→ Written instruction 1: Which U.S. states are named in the passage on slave demography, in the order they first appear?
→ Written instruction 2: Can you carry on the passage about U.S. slave demography, picking up right after its final sentence?

### Given passage

Despite the examples of Delaware and Maryland, we can say with reasonable confidence that the geographic shift in the slave population was not primarily the result of the emancipation of slaves in the Eastern states, a process known as "manumission.” The free black population did experience a sharp increase shortly after the Revolution, partly as the result of wartime measures by the British, and partly because the postwar ethos of freedom seemed for a time to be spreading even in the South. In Virginia, the number of free blacks grew from 12,866 in 1790 to 30,570 in 1810, while in Maryland nearly one fourth of the black population was free by the latter year (Table Bb1–98). Thereafter, however, the share of free blacks in the black population failed to increase, drifting downward from 13.2 percent in 1820 to 11.0 percent in 1860 (Table Aa145–184). Within five years of the Nat Turner slave rebellion of 1831, nearly all the Southern states prohibited the freeing of slaves without legislation or court approval, frequently requiring that freed slaves leave the state. By the 1850s, Texas, Mississippi, and Georgia barred manumission altogether. When the census tabulated manumissions in 1860, it counted only 3,018 in a slave population of four million, or fewer than one per thousand (Table Bb219–235). By 1860, fewer than 3 percent of blacks were free in every one of the states of the Lower South (Table Bb1–98).
Another dimension of slave demography is the distribution of slaves among slaveholding units of various sizes. By comparison with slave systems elsewhere in the New World, ownership in the United States was widely dispersed. The 1790 Census figures (not compiled until more than a century later) allow comparisons across seventy years (Table Bb196–208). In the face of historic changes in the geography of slavery (from Southeast to Southwest) and in the primary slave crops (from tobacco to cotton), the size distribution of slaveholdings remained remarkably constant. Only 0.3 percent of the owners held more than 100 slaves in 1790, and by 1860 this proportion had increased merely to 0.6 percent. Although the mean slaveholding varied considerably from state to state – in 1850, for example, from 7.1 in Tennessee to 15 in South Carolina – within each state the average drifted up only slowly over time. The primary split in Southern white society was between slave owners and non–slave owners. As of 1860, in the cotton-growing areas approximately one half of the farms did not own slaves; for the South as a whole, the percentage of slaveowning families declined from 36 in 1830 to 25 in 1860 (Wright 1978, pp. 24–42).
Although slave ownership status was widely dispersed, the matter of scale looked rather different from the perspective of the slaves. Inequality of holdings was such that the "average slave” worked in a relatively large unit. In the cotton-growing areas of 1860, for example, one third of the slaves were part of holdings larger than 50 (Wright 1978, p. 31).

######
### Dataset entries

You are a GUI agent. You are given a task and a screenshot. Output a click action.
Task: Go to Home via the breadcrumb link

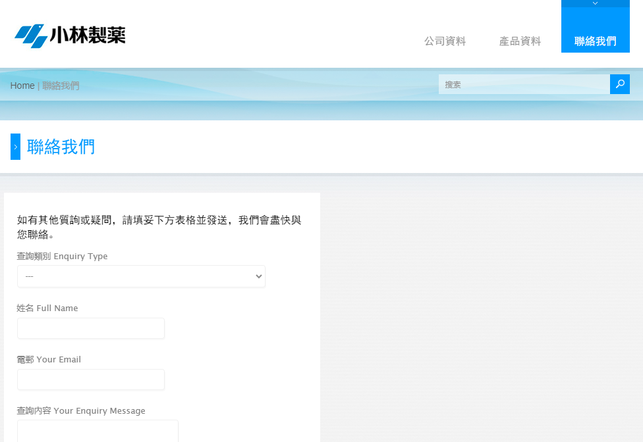(22, 86)
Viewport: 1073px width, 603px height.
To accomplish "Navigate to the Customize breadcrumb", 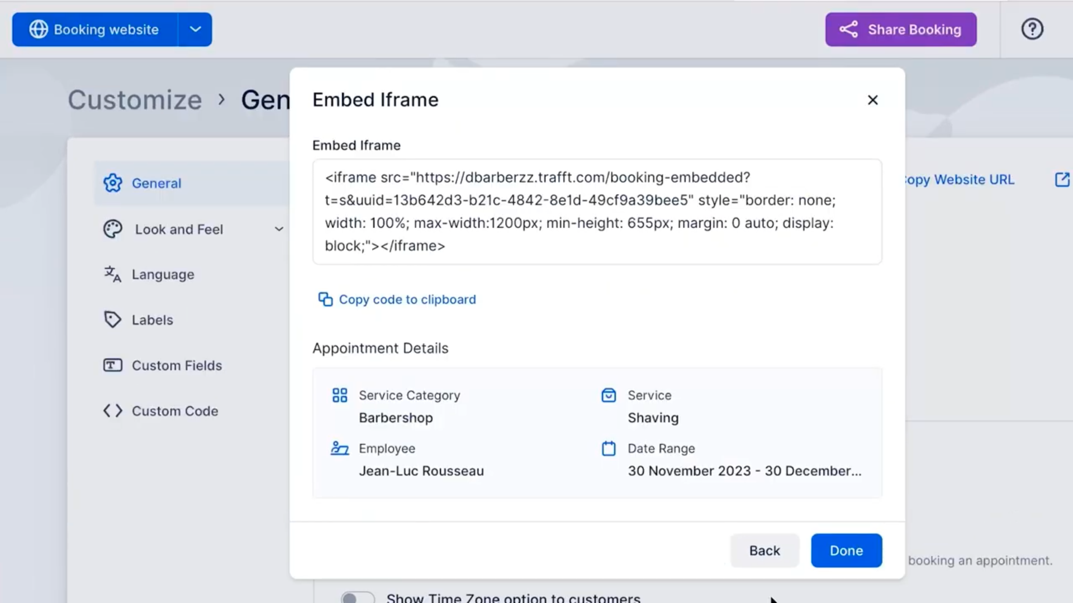I will 134,100.
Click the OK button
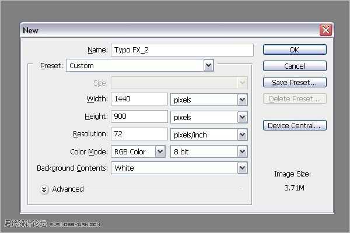This screenshot has height=233, width=350. click(294, 50)
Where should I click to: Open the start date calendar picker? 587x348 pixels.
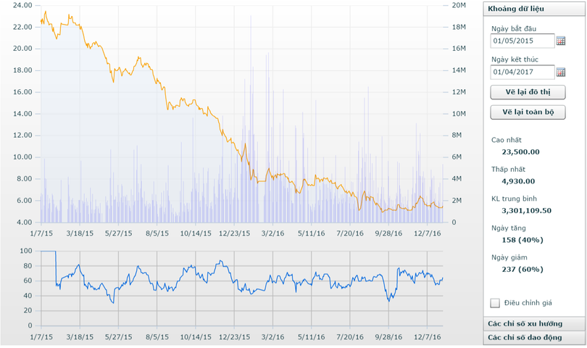click(x=560, y=41)
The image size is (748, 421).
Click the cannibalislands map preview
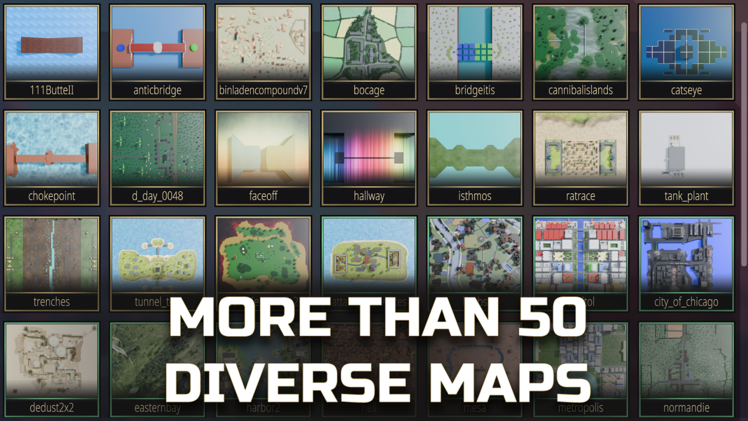(580, 52)

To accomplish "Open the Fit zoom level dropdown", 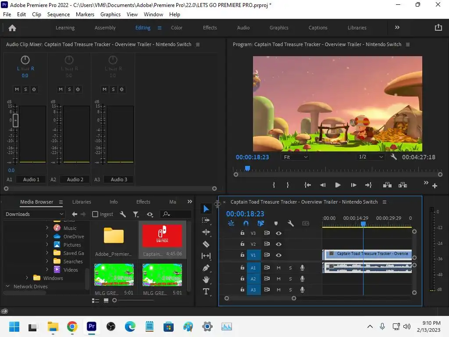I will click(x=295, y=157).
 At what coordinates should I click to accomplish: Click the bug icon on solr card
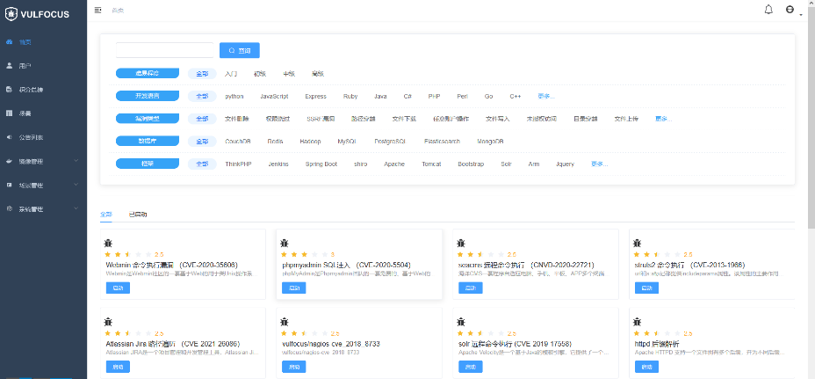(460, 323)
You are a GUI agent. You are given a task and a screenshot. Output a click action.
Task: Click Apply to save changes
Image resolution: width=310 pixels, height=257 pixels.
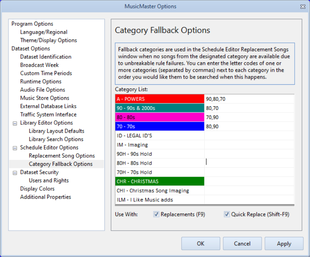tap(284, 243)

######

→ Response 1: Delaware, Maryland, Virginia, Texas, Mississippi, Georgia, Tennessee, South Carolina

→ Response 2:
Rich statistical sources in combination with the enduring and provocative character of the subject have generated a robust and sometimes contentious literature on the economics of American slavery. Beginning with Conrad and Meyer (1958), historical economists have attempted to resolve long-standing debates over the "profitability” of slavery by subjecting the available data to rigorous statistical analysis in light of more precisely defined economic concepts. A core input for most of this research is information on the prices at which slaves were bought and sold in the major markets of the South.
Table Bb209–214 presents four series on the course of slave prices from the early nineteenth century until the Civil War. Series Bb209 is attributable to Ulrich Phillips (1918, 1963), an eminent Southern historian of the early twentieth century and a pioneer in the quantitative study of slavery. The series applies to "prime field hands” and was based on invoices of slave sales, but Phillips never published a precise statement of his sample or selection criteria. Subsequent researchers have concluded that the Phillips price series for New Orleans has an upward bias. Series Bb210, attributable to Stanley L. Engerman, is based on a systematic sample of slave sales in New Orleans from 1804 through 1861, ranging from 2.5 to 5 percent of sales of "males aged 18 to 30, fully guaranteed as without physical or other infirmity.” The third series, attributable to Laurence J. Kotlikoff (1979), is from the same underlying source, but pertains to all men 21 to 38 years of age, regardless of their physical condition.
Despite their differences, all three New Orleans series show similar trends and fluctuations across the full period (see Figure Bb-A): an upward surge after 1807, with periods of decline after the peaks of 1819–1820 and 1837–1839; from the trough in the mid-1840s, slave prices surged throughout the 1850s to all-time highs on the eve of secession (approximately $1,500 for a prime field hand). The fluctuations generally follow swings in the business cycle, particularly British demand for American cotton. The overall trend in slave prices is strongly positive.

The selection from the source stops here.